HONG KONG, March 26 (Reuters) - Guotai Junan Securities , China’s third-largest brokerage by assets, is set to raise $2.1 billion in a rare fixed-price share offering in Hong Kong, IFR reported on Sunday, citing people familiar with the plans.
The Shanghai-listed company plans to sell 1.04 billion shares at a fixed price of HK$15.84 each, putting the total deal at HK$16.5 billion ($2.12 billion), IFR, a Thomson Reuters publication, reported. That would make it the largest stock sale in the city since the $7.63 billion initial public offering of Postal Savings Bank of China (PSBC) in September 2016.
Guotai Junan did not immediately reply to a Reuters request for comment after business hours on Sunday.
The deal will be launched on Monday, with pricing slated for Friday, IFR said.
The price represents a discount of about 25 percent to Guotai Junan’s closing price of 18.79 yuan in Shanghai on Friday. A fixed-price share offering is unusual, with most deals setting an indicative range before deciding on the final pricing, depending on demand.

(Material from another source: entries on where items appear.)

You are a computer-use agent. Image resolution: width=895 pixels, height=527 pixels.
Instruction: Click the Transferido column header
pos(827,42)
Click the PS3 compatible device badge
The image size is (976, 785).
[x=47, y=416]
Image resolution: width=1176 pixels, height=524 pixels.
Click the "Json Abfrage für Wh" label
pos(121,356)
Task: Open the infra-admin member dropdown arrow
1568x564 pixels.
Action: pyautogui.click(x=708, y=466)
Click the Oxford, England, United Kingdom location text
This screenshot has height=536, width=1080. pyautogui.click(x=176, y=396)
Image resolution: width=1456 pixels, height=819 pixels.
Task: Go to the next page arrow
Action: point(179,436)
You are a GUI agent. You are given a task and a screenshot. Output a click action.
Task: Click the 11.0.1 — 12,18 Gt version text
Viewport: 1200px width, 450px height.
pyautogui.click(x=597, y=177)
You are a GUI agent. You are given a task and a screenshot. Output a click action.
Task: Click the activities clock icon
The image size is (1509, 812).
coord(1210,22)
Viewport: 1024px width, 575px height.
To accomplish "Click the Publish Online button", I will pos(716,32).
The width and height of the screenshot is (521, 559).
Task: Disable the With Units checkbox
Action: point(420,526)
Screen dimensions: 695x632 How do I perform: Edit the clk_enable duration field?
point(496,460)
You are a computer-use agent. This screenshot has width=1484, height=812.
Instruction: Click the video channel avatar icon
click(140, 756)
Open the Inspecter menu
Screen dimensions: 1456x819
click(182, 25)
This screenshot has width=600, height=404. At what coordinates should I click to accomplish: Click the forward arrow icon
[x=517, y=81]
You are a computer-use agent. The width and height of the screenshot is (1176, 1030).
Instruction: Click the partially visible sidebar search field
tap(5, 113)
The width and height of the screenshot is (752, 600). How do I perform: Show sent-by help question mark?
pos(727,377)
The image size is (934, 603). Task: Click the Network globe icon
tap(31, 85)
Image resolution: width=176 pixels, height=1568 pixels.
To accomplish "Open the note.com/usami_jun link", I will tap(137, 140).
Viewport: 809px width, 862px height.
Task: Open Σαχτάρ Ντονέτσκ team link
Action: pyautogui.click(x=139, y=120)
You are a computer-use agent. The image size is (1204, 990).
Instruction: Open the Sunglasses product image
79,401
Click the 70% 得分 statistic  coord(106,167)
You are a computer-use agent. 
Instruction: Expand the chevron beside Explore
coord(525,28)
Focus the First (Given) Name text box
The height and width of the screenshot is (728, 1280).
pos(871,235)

Guotai Junan secured about $600 million in commitments from cornerstone investors for the deal, IFR reported. The company ranks behind CITIC Securities and Haitong Securities in terms of assets, revenue and profits, according to the offering prospectus.
Guotai Junan hired Bank of America Merrill Lynch, Goldman Sachs, Shanghai Pudong Development Bank International and Guotai Junan’s Hong Kong investment-banking arm - Guotai Junan International - as joint sponsors for the deal.